On a prime street corner just north of Superman Square (and somewhere metaphysically between Earth-2 and Bizarro World) stands the Super Museum. It's the go-to destination -- after the Superman statue -- in Metropolis, Illinois, hometown of Superman.
The Super Museum is actually a tribute to two Supermen: one the Man of Steel, the other Jim Hambrick, the obsessed Superman fan who proudly labels his Super Museum "the most spectacular super-hero museum ever assembled" and "the largest Superman collection on the planet."
Jim has reason to brag. He started his Superman collection in 1959, before most of today's familiar superheroes were even invented. Over the passing decades he's amassed 100,000 items, covering Superman's first appearance in comic books all the way through latter-day adaptations such as Lois & Clark and Smallville. The constant repackaging of Superman into postmodern media and purchasable items ensures that Jim will never stop -- even though he already has, by his own calculation, everything Superman worth having.

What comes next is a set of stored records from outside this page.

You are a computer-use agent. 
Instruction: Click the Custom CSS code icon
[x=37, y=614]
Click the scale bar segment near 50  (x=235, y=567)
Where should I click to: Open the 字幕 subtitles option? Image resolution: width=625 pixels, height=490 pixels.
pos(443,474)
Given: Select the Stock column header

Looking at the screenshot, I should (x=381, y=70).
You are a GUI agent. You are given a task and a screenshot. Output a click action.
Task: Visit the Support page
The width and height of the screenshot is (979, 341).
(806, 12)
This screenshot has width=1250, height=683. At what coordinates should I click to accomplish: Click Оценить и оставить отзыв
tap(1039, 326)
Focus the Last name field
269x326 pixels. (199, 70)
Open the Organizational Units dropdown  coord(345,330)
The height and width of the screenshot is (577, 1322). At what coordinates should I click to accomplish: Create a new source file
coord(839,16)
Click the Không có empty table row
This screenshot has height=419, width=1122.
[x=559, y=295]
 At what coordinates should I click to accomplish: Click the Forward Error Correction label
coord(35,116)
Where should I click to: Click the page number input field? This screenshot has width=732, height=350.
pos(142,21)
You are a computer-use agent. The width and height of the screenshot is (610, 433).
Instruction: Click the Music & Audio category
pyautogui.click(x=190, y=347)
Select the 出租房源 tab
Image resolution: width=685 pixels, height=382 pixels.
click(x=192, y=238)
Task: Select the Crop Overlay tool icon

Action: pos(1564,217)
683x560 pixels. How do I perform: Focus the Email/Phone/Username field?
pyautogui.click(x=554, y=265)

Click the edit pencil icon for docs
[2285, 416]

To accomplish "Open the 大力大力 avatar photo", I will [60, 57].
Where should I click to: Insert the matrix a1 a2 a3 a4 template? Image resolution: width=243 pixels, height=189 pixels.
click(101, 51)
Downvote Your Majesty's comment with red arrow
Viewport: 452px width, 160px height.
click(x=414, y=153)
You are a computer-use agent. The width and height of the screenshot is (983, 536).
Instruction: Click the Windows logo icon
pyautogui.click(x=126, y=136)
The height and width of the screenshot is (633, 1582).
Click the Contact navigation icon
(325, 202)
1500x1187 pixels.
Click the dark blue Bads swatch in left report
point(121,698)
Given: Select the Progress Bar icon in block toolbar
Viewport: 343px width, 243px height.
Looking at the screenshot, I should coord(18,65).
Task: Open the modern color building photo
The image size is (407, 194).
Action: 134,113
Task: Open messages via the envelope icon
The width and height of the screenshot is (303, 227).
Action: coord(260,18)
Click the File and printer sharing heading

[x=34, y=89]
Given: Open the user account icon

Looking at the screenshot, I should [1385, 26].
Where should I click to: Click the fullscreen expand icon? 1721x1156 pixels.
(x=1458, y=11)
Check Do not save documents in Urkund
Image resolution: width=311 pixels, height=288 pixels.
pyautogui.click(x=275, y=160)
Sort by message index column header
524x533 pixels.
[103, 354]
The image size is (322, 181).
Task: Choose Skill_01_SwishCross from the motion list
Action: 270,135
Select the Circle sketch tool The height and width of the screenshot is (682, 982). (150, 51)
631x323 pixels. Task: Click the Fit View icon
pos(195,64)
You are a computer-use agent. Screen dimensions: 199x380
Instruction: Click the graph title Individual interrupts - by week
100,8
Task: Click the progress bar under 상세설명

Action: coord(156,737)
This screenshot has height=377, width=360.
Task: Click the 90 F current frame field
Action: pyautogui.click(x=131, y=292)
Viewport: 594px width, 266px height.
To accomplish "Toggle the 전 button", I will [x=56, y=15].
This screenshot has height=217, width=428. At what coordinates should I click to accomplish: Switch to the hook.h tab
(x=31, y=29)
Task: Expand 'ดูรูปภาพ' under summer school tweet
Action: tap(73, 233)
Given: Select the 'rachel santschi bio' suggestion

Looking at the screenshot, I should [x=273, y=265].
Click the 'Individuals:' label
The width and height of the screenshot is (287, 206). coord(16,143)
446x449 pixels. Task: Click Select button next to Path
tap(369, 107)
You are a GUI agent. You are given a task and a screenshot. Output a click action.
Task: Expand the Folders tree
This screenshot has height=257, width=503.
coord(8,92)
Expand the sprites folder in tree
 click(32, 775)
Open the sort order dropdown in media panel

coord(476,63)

Super Museum is stuffed, honeycombed with treasures, inviting comparisons to a cluttered basement or a secret horde in a storage unit. Artifacts range from priceless Superman movie props to a pair of boxer shorts emblazoned, "This is a job for Superman." A display of Superman watches is over here, original comic art hangs over there, Superman footsie pajamas dangle from the rafters. Supporting players -- Lois Lane, Jimmy Olsen, Perry White -- are given their own exhibits. Signs are hand-lettered (just like in old comic books), exhibits home-built. There's no fancy LED lighting, no digital immersion experiences. Jim obviously feels that what he's got can stand on its own.
Although Jim owns three copies of the first Superman comic (the most valuable collectible in all fandom), his favorite relic remains the itchy wool brown-and-gray Superman costume worn by George Reeves when The Adventures of Superman TV series was filmed in black and white.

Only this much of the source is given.